There are different models but we never debated that. I think that was a great missed opportunity.

Kevin Davis: One last question, do you think the academics are contributing, sufficiently and appropriately, to the analysis of financial sector development growth problems and the linkages with the real sector?

Satyajit Das: That’s a very loaded question, but I’ll give you an honest answer. There’s a group of people who’ve now congregated around this finance-government complex.To some extent academics are a part of that.

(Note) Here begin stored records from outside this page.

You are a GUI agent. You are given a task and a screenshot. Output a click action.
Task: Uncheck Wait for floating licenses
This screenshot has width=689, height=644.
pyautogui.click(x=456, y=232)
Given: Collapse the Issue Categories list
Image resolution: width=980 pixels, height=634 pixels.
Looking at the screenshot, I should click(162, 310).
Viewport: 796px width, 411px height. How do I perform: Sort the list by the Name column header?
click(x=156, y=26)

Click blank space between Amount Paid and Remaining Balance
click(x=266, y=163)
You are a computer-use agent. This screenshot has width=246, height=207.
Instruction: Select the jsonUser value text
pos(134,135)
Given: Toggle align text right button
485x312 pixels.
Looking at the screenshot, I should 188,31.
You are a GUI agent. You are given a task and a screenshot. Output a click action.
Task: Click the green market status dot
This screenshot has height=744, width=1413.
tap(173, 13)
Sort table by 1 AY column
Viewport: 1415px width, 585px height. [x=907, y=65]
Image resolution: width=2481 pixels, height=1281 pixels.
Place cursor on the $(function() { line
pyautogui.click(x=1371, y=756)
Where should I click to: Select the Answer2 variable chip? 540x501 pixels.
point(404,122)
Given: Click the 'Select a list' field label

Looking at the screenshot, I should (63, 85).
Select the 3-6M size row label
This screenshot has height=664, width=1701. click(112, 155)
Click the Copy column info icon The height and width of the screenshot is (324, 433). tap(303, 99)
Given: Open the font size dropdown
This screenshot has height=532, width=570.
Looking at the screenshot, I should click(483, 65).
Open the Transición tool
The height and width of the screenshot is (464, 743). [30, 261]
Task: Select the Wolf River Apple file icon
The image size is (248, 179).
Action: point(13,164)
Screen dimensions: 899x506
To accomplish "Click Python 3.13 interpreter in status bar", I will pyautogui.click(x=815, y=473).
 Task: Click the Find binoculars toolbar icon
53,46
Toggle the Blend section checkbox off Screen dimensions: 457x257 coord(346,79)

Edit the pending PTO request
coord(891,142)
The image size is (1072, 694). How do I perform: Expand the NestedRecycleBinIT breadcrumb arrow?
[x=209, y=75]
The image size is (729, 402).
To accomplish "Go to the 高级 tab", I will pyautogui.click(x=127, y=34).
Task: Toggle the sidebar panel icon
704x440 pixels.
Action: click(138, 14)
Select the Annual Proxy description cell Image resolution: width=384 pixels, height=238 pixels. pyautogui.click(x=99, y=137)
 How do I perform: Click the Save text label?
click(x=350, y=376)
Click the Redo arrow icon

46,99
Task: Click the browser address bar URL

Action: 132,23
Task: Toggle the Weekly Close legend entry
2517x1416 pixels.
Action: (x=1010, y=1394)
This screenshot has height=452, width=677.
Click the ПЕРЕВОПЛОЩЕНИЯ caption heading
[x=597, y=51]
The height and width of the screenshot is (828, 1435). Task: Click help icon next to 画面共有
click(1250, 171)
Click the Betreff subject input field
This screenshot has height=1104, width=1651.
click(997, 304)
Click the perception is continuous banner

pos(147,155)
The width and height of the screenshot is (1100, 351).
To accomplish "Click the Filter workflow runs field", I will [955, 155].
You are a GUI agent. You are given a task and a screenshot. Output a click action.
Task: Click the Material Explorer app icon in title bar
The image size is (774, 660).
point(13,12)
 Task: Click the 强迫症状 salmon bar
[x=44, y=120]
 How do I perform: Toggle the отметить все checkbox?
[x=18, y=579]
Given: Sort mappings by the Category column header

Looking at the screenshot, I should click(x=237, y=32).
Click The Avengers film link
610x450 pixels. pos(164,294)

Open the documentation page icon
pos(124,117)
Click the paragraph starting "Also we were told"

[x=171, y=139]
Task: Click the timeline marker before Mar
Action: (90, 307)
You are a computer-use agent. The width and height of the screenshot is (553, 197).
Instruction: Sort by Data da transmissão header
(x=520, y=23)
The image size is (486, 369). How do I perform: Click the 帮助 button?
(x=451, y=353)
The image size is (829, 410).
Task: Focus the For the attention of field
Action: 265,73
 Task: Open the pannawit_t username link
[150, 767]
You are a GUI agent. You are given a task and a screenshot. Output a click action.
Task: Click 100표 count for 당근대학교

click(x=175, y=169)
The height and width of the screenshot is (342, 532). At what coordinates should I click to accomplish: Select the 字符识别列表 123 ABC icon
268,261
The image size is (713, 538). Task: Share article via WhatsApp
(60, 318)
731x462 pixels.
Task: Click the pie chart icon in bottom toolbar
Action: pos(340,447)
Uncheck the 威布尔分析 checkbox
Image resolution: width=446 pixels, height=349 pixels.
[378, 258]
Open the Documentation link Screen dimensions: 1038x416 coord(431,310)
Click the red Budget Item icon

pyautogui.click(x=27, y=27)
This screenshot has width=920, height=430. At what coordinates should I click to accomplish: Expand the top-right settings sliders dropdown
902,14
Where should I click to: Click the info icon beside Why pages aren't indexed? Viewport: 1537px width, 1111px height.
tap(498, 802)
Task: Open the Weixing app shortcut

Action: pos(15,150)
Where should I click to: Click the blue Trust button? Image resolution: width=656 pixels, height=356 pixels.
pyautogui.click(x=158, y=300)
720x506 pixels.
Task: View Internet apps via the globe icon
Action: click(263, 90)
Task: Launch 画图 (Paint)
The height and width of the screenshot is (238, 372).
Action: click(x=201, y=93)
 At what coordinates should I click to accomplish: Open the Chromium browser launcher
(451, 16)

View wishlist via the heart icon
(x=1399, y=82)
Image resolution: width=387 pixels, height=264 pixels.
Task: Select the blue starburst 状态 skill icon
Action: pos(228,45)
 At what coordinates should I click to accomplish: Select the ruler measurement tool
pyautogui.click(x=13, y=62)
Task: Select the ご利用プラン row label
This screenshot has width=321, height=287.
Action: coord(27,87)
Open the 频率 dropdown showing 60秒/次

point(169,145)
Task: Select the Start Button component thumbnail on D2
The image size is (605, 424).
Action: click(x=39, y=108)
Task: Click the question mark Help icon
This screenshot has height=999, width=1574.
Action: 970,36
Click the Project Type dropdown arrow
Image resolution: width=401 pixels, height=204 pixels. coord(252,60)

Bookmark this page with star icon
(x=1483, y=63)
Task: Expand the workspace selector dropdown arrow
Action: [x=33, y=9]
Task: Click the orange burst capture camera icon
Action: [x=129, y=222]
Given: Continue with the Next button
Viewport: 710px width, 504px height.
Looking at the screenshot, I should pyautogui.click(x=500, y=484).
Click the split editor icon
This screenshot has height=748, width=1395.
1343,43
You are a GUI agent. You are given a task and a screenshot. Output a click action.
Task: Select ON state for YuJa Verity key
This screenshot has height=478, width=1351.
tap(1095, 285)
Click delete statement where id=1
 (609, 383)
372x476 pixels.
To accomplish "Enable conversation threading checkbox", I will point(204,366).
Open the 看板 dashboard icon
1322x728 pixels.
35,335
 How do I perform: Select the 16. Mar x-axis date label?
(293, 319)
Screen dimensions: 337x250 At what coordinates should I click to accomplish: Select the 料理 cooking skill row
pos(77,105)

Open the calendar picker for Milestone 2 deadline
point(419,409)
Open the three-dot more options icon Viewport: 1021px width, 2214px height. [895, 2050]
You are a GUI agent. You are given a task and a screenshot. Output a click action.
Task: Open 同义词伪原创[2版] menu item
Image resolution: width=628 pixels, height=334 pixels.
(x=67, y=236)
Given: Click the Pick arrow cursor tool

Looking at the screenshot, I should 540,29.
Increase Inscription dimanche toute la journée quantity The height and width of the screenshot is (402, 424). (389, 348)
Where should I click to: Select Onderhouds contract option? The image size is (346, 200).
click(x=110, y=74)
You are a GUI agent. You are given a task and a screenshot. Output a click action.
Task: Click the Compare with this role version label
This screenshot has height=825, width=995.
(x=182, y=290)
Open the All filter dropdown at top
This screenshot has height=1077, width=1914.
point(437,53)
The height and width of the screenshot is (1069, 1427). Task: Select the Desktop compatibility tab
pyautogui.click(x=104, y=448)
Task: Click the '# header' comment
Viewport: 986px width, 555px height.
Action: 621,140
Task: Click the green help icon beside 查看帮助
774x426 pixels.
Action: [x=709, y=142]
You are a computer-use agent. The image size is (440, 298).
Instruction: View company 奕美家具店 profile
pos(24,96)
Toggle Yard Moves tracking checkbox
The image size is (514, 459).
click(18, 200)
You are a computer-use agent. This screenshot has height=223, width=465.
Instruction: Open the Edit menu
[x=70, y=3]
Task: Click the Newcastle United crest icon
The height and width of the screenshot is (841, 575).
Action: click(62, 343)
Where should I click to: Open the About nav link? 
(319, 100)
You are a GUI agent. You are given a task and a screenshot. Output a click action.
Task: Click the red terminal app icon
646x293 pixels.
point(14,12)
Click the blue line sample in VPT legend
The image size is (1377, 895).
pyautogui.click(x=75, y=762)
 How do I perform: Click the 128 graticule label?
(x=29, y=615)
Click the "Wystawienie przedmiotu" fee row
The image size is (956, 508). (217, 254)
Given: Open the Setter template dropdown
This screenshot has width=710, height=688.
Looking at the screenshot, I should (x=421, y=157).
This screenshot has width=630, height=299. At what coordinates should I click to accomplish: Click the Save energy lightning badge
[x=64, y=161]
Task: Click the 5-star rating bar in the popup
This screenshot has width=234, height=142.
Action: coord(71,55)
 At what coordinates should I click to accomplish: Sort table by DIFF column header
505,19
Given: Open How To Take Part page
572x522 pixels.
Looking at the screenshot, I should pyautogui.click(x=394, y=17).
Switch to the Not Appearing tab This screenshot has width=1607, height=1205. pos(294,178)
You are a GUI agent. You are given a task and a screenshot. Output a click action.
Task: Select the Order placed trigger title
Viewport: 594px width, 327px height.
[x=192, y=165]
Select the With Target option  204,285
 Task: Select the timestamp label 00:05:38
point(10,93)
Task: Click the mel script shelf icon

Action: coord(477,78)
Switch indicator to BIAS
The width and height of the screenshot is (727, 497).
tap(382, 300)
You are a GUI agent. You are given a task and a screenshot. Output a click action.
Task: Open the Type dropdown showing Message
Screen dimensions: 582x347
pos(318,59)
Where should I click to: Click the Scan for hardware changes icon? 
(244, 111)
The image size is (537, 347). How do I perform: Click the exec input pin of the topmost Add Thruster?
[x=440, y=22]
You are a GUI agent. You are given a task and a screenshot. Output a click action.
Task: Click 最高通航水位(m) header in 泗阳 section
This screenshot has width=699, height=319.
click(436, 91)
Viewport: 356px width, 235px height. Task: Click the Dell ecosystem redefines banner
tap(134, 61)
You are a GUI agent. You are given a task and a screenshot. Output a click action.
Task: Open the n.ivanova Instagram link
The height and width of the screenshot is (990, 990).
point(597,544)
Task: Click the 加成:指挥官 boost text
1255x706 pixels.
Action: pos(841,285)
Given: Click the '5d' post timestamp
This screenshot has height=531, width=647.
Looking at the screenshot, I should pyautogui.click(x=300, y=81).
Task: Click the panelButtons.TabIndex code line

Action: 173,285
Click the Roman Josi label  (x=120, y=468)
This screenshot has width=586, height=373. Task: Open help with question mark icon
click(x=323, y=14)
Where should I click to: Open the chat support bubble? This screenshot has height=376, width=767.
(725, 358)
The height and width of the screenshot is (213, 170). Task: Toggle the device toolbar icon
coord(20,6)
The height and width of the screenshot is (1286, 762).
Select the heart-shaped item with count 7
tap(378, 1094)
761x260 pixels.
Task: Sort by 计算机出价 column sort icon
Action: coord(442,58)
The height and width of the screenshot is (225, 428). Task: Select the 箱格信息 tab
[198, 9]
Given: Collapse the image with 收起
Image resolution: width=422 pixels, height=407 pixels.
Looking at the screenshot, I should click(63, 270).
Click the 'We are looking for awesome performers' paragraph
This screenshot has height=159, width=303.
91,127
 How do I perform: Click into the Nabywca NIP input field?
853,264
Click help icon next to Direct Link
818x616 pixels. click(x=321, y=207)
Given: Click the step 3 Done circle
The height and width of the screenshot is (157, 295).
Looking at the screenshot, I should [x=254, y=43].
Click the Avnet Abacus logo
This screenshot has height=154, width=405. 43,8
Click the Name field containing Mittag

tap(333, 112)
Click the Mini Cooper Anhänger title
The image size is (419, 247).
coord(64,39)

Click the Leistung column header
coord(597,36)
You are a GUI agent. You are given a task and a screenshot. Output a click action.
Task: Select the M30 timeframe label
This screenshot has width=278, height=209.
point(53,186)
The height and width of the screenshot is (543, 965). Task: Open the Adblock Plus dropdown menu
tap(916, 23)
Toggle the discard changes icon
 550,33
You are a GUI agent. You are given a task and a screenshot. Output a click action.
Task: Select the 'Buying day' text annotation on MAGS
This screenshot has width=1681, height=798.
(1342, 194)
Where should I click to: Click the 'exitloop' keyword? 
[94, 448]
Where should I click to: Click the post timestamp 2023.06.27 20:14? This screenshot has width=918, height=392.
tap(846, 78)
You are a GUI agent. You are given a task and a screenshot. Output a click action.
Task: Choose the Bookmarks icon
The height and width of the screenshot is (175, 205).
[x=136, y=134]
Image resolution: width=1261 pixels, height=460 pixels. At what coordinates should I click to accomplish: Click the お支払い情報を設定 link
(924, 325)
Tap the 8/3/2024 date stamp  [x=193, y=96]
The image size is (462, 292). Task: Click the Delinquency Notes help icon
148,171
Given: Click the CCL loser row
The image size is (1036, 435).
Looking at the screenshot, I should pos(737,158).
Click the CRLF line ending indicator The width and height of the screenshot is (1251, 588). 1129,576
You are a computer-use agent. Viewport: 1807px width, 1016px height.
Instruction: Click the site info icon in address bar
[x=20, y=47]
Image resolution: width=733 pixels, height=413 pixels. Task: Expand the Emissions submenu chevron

And I think Inside Job (the Oscar winning documentary) pointed towards some important conflicts of interest. Frederic Mishkin actually mislabelled one of his reports in his CV to avoid drawing attention to the fact that he had been paid by Iceland to do a report which endorsed the stability of the Icelandic banking system, which was obviously not quite correct. [Editor’s note: Read Mishkin’s response at the time here.]

There’s a huge conflict of interest, in terms of people who do this type of work, although I will leave that to one side, because I wouldn’t class that as pure academic endeavour.

In terms of the academic debate, what I’ve found is it’s like a train line, where there are two parallel tracks: one where the real business of practical finance goes on and a parallel line which is academic research. They no longer seem to intersect.

I’ll give you a very honest example of what I did with academics in terms of my professional training career. We used to have people who did quantitative models and so forth and they were useful up to a point. We used academic economists for advice.

But basically, they very quickly became sales gimmicks. So we would give quantitative research to our clients, whether we believed in it or not, because it afforded us face-time with the client, and to some extent the more eminent the economist, especially if we could trot along a Nobel Prize winner, so much the better, so we’d turn up with that.

I don’t think anyone really expected any earth-shattering research or contribution to the world of business, but it was kind of a parallel world. And the best way to do it I think is the academics became the pianists in the whorehouse. Some of the academics, however, were smart enough to cut themselves a share of the action along the way.

We saw people like Myron Scholes and Robert Merton turn up at LTCM with somewhat indifferent results. I think the two groups pursue parallel and different interests. There’s not a lot of intersection between that. Except when it’s convenient, I suspect, to both parties.